Identification and characterization of factors controlling tablet coating uniformity in a Wurster coating process

• Published in: Powder technology Vol. 110; no. 1; pp. 29 - 36
• Main Authors: Shelukar, Suhas, Ho, Jennifer, Zega, James, Roland, Ed, Yeh, Norman, Quiram, David, Nole, Anthony, Katdare, Ashok, Reynolds, Scott
• Format: Journal Article
• Language: English
• Published: Elsevier B.V 01.05.2000
• Subjects: Circulation-time distribution; Coating distribution; Drug products; Imaging techniques; Magnetic tracing; Optimization; Pulsatile flow; Sprayed coatings; Trace analysis; Wurster coating; Magnetic tracing; Coating distribution; Wurster coating; Circulation-time distribution
• ISSN: 0032-5910; 1873-328X
• DOI: 10.1016/S0032-5910(99)00265-X

The product coating uniformity in the Wurster column coating process is primarily determined by two factors — the coating-per-pass distribution and the circulation-time distribution. Experimental techniques were developed for a tablet-coating system to quantify these two factors. A magnetic-tracing technique was used to measure the circulation time, circulation-time distribution, and the number of passes made by the tablets during the coating process.
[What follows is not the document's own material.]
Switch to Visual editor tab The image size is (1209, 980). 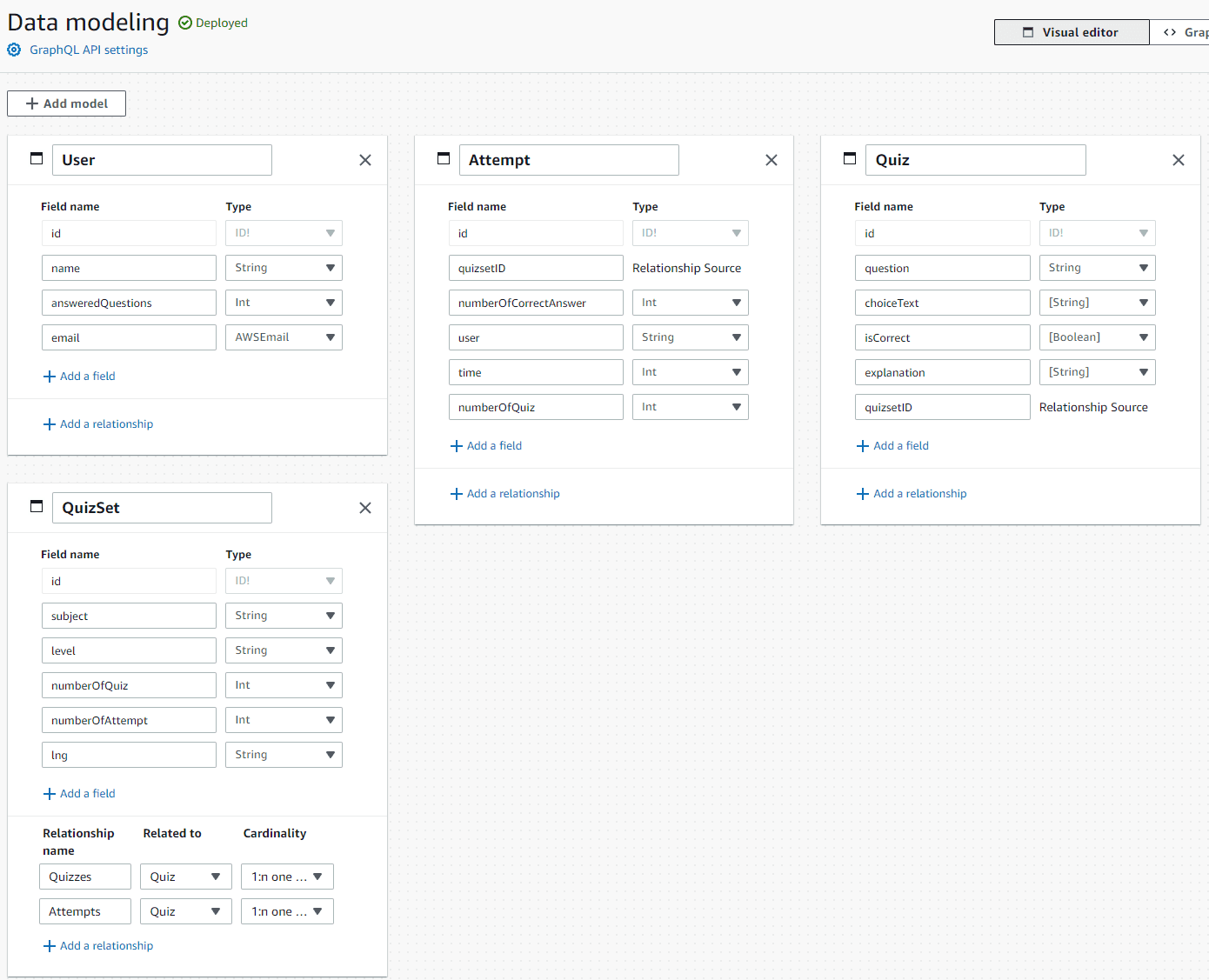(x=1071, y=32)
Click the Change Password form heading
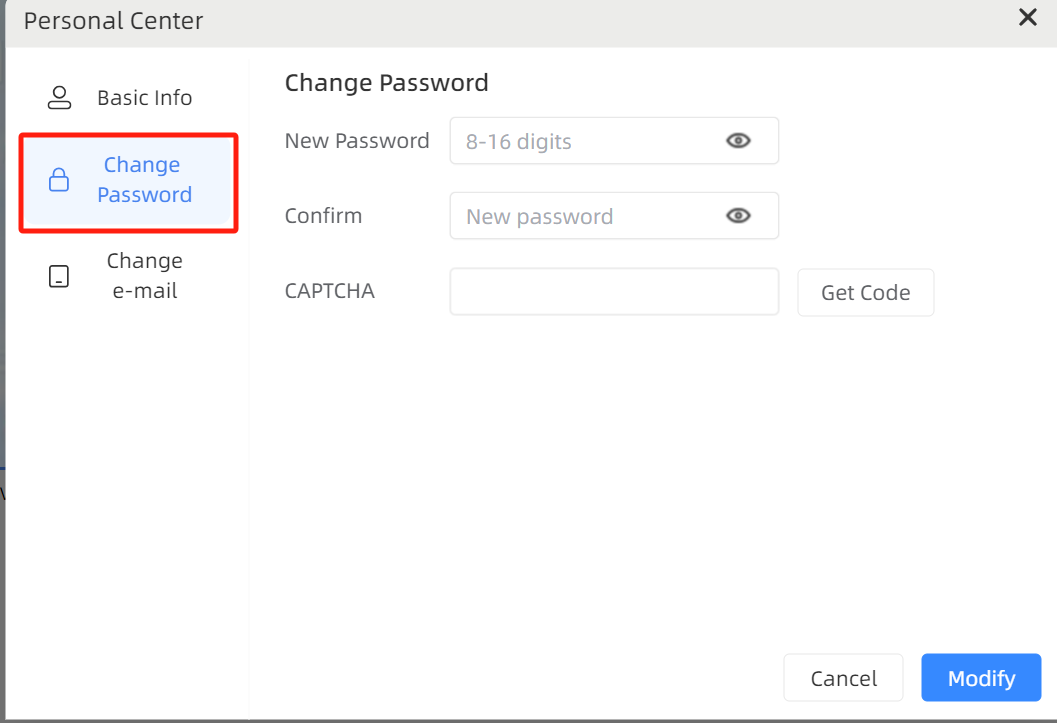 (x=386, y=83)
The coating-per-pass and total-coating distributions were measured by a dye tracing technique. The circulation time decreased and the circulation-time distribution became narrower as the inlet air flow rate and the partition gap increased. A tail on the circulation-time distribution at low air flow rates and low partition gaps indicated the formation of dead/slow zones, which could result in non-uniform coating. Modifications to the distributor plate resulted in a narrow circulation-time distribution. The coating-per-pass distribution contributed significantly (>75%) to the total-coating uniformity. This was due to the broad coating-per-pass distribution, measured by coating the tablets for one pass only. The contribution due to the coating per pass increased with increase in the partition gap. The broad coating-per-pass distribution was due to differences in the proximity of the tablets to the spray zone, pulsing flow of the tablets, and tablet-to-tablet sheltering. High-speed video imaging in the spray zone confirmed the cause of the broad coating-per-pass distribution. Optimal total-coating uniformity requires process conditions that give narrow coating-per-pass and circulation-time distributions. Thus, the quantitative techniques developed serve as powerful tools to characterize and optimize the coating process.